Nous connaissons de manière certaine le rêve que nous faisons en tant qu'ensemble de sensations, de perceptions ; si donc nous disons que nos perceptions de rêves, notre perception intérieure, est certaine, c'est bien
en tant que perception, en tant que
sensibilité intérieure ; nous la considérons comme certaine
en tant que sensation directement expérimentée.
Donc, dire que les rêves sont certains, que nous sommes certains de l'existence de nos rêves ou de ce que nous expérimentons en nous-même, implique que l'on affirme aussi la certitude de notre perception extérieure : nous sommes également certains de percevoir ceci ou cela de la réalité extérieure.
Ensuite, la question est alors de savoir si ce que nous percevons de cette réalité correspond bien à la réalité : mais alors, puisque nous avons vu qu'il s'agit de perception extérieure exactement comme il y a une perception intérieure, mettre en doute totalement l'adéquation entre la perception extérieure et la réalité extérieure implique que l'on mette en doute l'adéquation entre perception et réalité, donc implique que l'on mette en doute l'adéquation entre perception intérieure et réalité,
aussi on pourrait tout aussi bien dire que vous avez l'impression de rêver de dauphins alors qu'en réalité vous rêvez d'éléphants, on pourrait tout aussi bien dire que vous avez l'impression de vivre telle expérience intérieure alors qu'en réalité vous en vivez une toute différente :
exactement de la même façon que vous niez qu'il puisse naître une connaissance certaine de la réalité extérieure à partir de nos sensations, je peux tout aussi bien nier qu'il puisse vous naître une connaissance certaine de votre réalité intérieure à partir de vos sensations subjectives.

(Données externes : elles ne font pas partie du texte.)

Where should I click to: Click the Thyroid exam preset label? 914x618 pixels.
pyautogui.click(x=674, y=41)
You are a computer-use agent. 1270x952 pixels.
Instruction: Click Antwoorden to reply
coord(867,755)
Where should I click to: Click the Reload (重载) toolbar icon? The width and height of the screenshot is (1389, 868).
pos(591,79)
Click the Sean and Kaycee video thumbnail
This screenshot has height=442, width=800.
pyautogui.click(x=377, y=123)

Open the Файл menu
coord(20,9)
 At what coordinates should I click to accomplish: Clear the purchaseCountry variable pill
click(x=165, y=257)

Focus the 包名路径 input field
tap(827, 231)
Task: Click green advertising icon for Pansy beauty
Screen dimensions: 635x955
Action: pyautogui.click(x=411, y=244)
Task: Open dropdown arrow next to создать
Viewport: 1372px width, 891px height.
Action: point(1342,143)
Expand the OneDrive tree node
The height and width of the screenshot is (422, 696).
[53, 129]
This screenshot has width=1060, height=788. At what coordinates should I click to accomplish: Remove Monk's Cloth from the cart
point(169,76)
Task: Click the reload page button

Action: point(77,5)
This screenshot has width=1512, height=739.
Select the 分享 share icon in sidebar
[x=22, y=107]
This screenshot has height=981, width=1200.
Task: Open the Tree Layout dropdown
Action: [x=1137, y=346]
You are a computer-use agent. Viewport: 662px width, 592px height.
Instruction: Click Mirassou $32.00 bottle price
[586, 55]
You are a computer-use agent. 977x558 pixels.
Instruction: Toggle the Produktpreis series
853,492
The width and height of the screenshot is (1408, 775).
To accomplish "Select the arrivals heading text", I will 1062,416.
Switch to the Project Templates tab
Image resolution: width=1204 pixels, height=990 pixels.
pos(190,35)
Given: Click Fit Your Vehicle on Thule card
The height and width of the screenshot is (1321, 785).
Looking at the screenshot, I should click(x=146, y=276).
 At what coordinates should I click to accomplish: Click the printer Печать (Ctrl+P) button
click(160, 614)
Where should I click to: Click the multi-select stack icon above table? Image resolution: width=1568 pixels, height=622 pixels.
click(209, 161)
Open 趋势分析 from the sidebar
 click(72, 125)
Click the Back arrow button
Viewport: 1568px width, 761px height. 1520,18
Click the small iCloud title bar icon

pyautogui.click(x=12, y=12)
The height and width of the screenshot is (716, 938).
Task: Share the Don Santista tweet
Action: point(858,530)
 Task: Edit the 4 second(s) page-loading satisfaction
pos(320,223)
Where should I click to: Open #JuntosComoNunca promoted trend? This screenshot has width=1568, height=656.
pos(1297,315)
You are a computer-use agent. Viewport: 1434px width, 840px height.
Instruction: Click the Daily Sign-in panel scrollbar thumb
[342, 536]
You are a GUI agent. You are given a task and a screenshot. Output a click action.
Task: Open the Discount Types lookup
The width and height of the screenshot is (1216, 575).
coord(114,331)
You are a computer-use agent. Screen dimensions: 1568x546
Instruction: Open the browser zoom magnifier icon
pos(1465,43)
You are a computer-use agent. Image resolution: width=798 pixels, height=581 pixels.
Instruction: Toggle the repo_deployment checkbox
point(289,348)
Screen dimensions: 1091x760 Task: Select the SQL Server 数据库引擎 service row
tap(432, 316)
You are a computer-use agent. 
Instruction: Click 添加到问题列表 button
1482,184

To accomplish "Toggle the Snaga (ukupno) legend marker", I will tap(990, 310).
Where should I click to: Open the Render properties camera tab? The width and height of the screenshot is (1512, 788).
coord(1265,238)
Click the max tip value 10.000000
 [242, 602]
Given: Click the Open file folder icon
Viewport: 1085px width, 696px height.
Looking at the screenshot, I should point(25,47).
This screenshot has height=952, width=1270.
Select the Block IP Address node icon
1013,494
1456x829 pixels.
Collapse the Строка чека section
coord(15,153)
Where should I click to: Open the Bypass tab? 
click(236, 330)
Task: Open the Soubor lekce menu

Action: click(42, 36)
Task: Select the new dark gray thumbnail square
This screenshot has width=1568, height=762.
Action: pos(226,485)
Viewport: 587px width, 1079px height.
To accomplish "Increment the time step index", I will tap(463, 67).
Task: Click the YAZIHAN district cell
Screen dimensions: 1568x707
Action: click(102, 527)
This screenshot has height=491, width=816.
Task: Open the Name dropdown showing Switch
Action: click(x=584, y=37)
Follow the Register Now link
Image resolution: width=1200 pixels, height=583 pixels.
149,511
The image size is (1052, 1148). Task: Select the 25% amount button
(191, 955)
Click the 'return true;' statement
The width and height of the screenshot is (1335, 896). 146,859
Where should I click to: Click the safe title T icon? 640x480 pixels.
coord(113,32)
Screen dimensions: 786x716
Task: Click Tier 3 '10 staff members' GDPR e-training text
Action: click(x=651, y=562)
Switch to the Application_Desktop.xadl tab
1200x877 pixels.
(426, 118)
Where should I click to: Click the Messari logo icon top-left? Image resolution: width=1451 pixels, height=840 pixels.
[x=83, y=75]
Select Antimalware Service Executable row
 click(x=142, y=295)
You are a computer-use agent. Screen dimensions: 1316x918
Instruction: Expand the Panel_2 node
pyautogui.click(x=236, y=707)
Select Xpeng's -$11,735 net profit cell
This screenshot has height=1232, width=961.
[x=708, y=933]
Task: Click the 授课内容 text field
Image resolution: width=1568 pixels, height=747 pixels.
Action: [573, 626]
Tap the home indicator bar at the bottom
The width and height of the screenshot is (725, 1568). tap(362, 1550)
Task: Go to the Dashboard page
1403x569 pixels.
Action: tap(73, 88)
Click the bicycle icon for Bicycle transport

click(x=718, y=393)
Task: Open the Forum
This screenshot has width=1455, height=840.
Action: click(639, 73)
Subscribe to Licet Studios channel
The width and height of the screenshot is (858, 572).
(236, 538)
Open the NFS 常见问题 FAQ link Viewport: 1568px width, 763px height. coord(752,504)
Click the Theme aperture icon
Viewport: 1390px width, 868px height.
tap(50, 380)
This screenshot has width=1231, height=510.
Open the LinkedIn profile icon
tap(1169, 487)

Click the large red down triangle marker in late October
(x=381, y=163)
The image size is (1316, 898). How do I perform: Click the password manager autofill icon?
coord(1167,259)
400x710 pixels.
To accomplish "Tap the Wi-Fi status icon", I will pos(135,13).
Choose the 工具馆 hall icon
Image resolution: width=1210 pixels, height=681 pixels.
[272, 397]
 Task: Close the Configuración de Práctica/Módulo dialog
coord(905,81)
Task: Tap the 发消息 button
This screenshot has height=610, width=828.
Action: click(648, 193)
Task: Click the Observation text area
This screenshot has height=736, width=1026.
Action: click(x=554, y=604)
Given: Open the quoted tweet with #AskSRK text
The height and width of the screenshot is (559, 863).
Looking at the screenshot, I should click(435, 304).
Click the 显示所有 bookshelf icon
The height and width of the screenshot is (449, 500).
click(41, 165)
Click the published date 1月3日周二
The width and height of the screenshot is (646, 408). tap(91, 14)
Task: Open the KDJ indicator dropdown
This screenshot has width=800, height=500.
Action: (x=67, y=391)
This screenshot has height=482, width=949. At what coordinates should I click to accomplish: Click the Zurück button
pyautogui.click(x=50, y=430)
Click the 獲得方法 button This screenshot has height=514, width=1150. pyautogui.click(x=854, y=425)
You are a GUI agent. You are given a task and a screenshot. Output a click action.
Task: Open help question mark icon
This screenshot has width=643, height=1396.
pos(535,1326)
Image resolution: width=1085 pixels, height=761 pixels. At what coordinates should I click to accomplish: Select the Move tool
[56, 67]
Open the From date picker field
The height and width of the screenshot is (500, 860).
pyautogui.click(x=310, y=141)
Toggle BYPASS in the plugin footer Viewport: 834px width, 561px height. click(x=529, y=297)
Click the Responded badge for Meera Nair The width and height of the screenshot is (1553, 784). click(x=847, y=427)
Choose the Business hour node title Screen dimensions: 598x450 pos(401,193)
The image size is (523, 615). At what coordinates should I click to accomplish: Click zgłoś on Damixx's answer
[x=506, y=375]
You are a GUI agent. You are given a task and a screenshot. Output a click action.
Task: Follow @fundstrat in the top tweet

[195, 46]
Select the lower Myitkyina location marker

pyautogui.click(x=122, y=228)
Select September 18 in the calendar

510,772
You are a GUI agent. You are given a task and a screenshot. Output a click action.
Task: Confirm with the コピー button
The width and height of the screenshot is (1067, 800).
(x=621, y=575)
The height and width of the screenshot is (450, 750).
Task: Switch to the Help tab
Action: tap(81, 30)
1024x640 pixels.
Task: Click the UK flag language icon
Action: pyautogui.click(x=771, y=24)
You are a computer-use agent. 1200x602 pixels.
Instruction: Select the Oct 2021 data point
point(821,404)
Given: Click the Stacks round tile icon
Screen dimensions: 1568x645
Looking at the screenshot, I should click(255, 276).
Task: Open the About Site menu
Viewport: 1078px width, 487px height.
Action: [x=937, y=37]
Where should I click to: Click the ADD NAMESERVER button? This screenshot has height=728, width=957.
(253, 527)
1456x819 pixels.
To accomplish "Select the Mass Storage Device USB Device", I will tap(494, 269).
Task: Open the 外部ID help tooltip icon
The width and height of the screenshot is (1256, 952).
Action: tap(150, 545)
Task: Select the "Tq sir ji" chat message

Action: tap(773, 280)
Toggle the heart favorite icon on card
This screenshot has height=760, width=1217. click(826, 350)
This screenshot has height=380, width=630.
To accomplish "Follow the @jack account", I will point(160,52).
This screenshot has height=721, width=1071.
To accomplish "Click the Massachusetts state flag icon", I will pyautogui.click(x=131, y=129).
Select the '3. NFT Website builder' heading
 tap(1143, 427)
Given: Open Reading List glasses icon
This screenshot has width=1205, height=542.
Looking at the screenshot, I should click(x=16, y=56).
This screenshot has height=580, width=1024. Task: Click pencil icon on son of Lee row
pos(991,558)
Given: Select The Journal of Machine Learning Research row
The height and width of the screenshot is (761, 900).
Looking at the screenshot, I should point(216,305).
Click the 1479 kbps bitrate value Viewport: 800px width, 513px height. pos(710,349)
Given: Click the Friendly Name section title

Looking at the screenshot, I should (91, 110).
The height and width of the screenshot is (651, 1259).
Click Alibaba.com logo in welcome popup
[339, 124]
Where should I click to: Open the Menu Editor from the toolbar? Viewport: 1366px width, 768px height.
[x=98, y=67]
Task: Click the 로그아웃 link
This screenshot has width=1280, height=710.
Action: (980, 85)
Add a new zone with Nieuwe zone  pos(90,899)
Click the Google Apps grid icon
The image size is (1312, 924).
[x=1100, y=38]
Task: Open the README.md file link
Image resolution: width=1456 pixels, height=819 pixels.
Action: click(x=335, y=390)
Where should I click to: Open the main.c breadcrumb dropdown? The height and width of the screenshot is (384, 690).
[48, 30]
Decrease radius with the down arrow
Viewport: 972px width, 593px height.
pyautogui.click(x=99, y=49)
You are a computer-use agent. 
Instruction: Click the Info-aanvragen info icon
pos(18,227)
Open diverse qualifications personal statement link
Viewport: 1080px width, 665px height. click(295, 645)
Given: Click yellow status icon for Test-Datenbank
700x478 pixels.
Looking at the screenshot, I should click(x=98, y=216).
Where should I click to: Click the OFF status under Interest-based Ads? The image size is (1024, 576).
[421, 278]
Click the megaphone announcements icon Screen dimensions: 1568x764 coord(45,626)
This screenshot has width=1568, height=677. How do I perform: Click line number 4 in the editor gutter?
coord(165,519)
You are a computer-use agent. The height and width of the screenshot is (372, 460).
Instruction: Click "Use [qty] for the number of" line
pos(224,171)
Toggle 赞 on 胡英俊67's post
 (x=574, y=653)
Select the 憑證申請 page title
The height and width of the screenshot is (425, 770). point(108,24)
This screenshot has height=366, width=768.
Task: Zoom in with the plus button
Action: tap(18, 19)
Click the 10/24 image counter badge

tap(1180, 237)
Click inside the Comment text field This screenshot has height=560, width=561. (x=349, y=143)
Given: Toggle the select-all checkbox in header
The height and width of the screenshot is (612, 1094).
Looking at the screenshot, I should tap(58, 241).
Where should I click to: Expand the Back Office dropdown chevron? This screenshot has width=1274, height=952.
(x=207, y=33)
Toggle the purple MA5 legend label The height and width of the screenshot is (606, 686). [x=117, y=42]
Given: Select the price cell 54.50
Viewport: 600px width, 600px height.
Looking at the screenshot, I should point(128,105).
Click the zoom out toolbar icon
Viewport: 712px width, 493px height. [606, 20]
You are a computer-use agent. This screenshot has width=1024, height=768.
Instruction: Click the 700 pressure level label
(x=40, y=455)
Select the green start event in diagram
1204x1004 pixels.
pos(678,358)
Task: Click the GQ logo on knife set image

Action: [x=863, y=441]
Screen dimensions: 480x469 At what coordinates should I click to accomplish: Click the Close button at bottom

Nier la possibilité de la connaissance, c'est nier la possibilité de
toute connaissance.
> Notre connaissance de nous-même nous vient également, tout autant, à travers cette perception des sens. Nous avons connaissance de nous-même à travers notre sensibilité (sensibilité extérieure et intérieure), par ce que nous ressentons du monde et de nous-même. De plus, le fonctionnement de notre intelligence se forme et se développe à partir du travail des sens.
Ainsi, vous avez beau dire, mais cela se passe pour tous les bébés de la même manière : ils ne sont pas d'abord conscients d'eux-mêmes comme êtres pensants, ils sont d'abord conscients de la réalité, ils perçoivent et comprennent la réalité et leur intelligence se forme de cette manière, et ensuite seulement ils deviennent peu à peu conscients d'eux-mêmes, puis conscients d'eux-mêmes en tant qu'êtres pensants : mais, donc, leur perception d'eux-mêmes comme êtres pensants est forgée à partir de leur expérience sensible, se nourrit de cette expérience sensible, vient forcément après cette expérience sensible de la réalité.
Nos connaissances, toutes nos connaissances, sont d'abord dans notre connaissance sensible. Nous nous percevons nous-même, l'intelligence se perçoit elle-même, à travers la sensibilité intérieure : par des émotions, des sentiments, des expériences sensibles directes, intérieures. Ensuite l'intelligence relie ces sensations et en extrait, par l'abstraction, des idées, une connaissance de l'être, puis relie ces idées en jugements et ces jugements en raisonnements.
Nous ne sommes pas des intelligences immédiatement conscientes d'elles-mêmes en tant qu'intelligence ; ça, ce sont les anges. Et nous ne sommes pas des anges.
> Je reviens à votre message précédent :
. La contemplation n'est pas, en soi, une pensée directement infuse par Dieu : la contemplation de Dieu, oui... il s'agit alors d'une grâce. La contemplation en elle-même peut être contemplation de la création, et est alors acte de l'intelligence humaine.